-- THE DATA follows --

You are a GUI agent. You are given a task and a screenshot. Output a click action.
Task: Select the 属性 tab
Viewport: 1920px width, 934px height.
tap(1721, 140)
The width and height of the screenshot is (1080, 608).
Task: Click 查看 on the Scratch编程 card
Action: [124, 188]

-- THE DATA concluded --

**BRIEF**
All of the records need to be returned exactly as they are.

**WRITTEN ANSWER**
You are a GUI agent. You are given a task and a screenshot. Output a click action.
Task: Select the 属性 tab
Viewport: 1920px width, 934px height.
tap(1721, 140)
The width and height of the screenshot is (1080, 608).
Task: Click 查看 on the Scratch编程 card
Action: [124, 188]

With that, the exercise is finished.